TASK TO CARRY OUT
Continue the news story about the Kansas quilter's hospice blankets, picking up after its last sentence.

TEXT BLOCK
++++++++++
Kansas quilter gifts blankets to Hutchinson hospice centers
Hutchinson — Pamela Yoder’s winter hobby has become wrapping people in squares of love.
Yoder, of rural Reno County, has been sewing and distributing lap blankets to a pair of Hutchinson hospice services for use by their clients and families.
Though primarily self-taught, Yoder, 55, inherited a love of sewing — and yards upon yards of material — from her mother, a lifetime quilter.
Before Christmas, a friend shared a Facebook post from Hospice and Homecare of Reno County about the need for lap blankets, so she started cranking them out.
“Christmas was my mom’s favorite holiday, so I made them for Christmas,” Yoder said. “Then I kept going.”
So far this winter, she’s donated close to 100 blankets of various sizes, the Hutchinson News reported.
When the hospices have enough, Yoder said, she’ll likely make children’s quilts to donate to agencies assisting youth.
++++++++++
Screenshot grounding data:
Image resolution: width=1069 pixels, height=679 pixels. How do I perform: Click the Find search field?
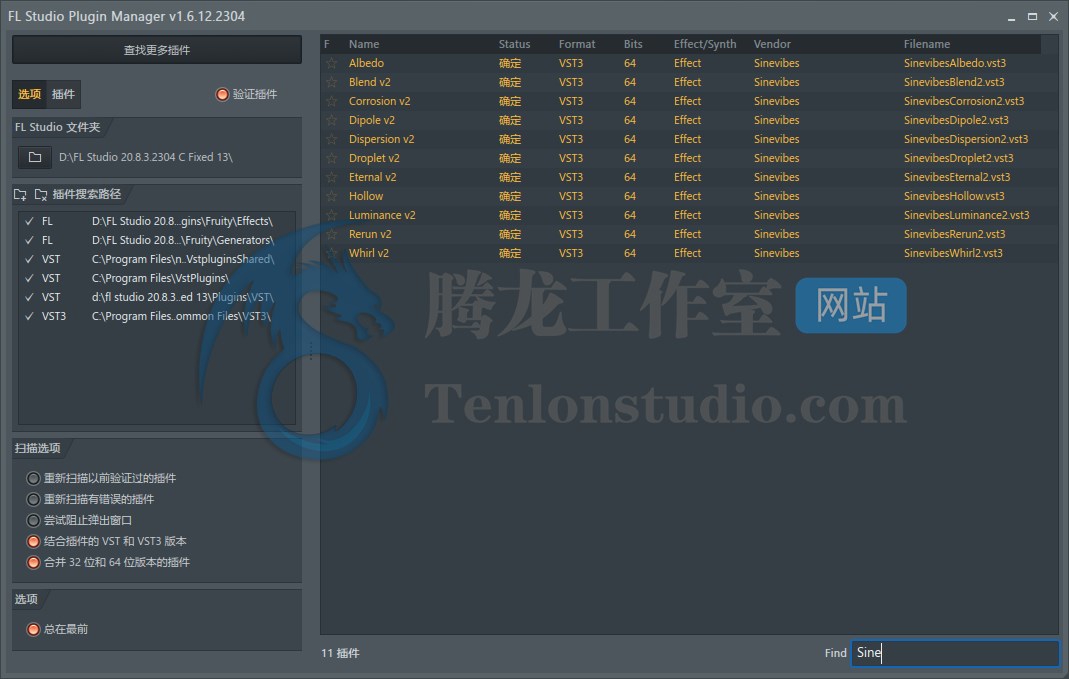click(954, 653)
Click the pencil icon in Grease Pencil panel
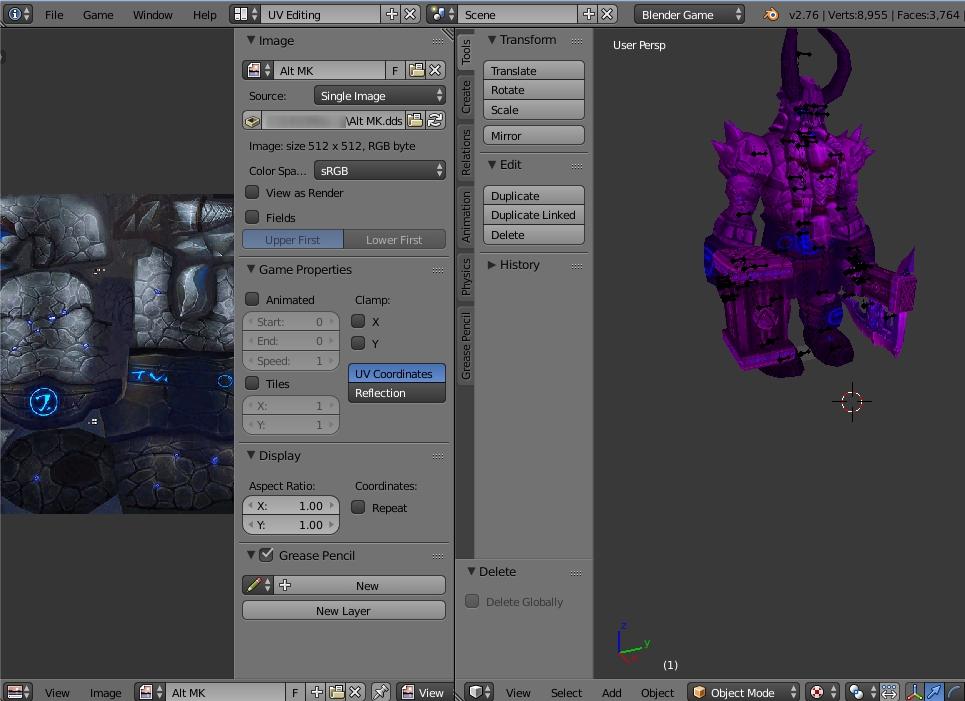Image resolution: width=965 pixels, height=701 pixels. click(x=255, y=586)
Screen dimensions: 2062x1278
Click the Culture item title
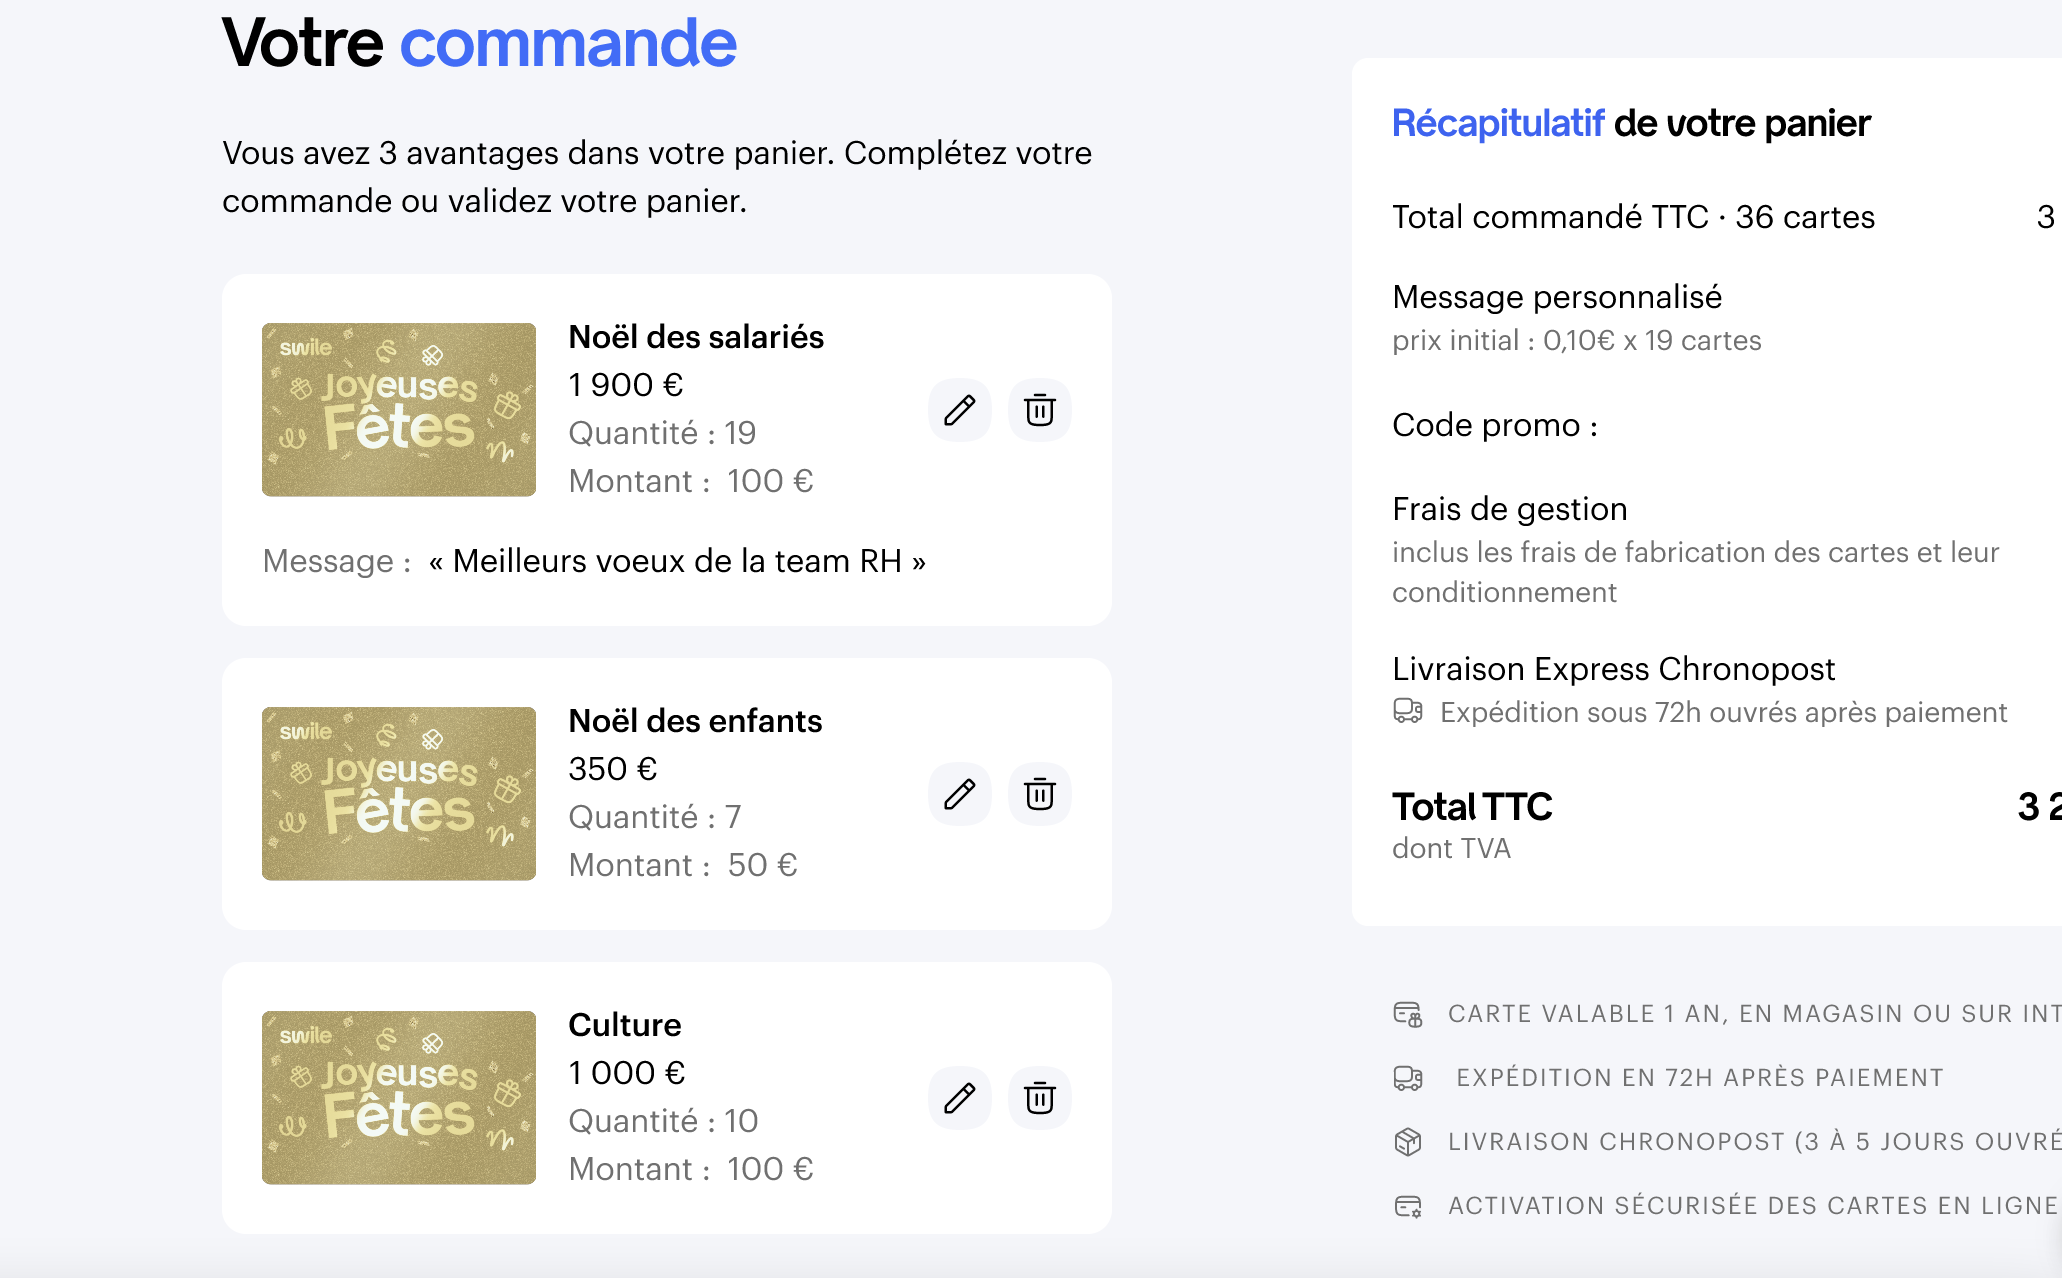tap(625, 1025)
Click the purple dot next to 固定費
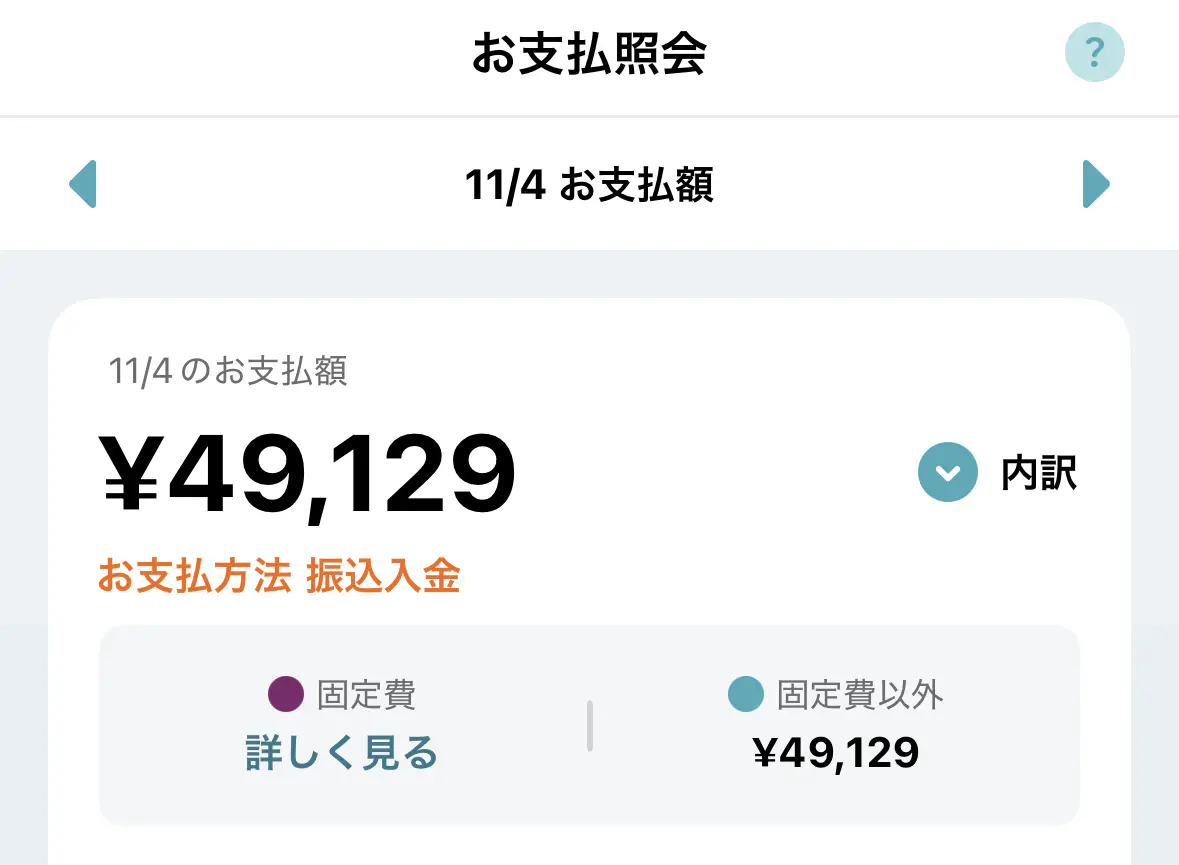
++++++++++
EXPECTED ANSWER
“If anyone knows of someone, such as a group or children’s needs, let me know,” Yoder said.
Yoder works part-time in the day at Buhler High cafeteria. Most evenings she retires to a sewing room in her home on North Kent Road where folded quilts made by her mother surround the space, hanging from floor racks. Even the curtain in the small room is quilted.
After her mother died in 2012, Yoder said, she brought mounds of cloth and blankets back from her mother’s home in Texas, which now overflow from densely packed shelves in her bedroom closet or sit in stacks of cut squares in the sewing room.
Many of the clothes carry memories, whether patterns she recalls from clothing she wore as a child or that her children received in clothing or quilts.
Initially, she used blankets she brought up from Texas as the insulating material for the lap quilts. She’s used it up, however, and is having to buy batting. Her last trip for batting, naturally led to her buying even more cloth, taking advantage of sales.
“I did learn to sew from my mother,” Yoder said. “She didn’t (directly) teach me. It was more from watching.”
Her grandmother was also a quilter, who passed on some uncompleted works to her daughter, which Yoder has now inherited and plans to complete and then pass on to her daughter, who is unable to quit.
She usually sews from about 8 to 10 p.m., producing several blankets a night. Other nights she cuts and matches material, designing her creations.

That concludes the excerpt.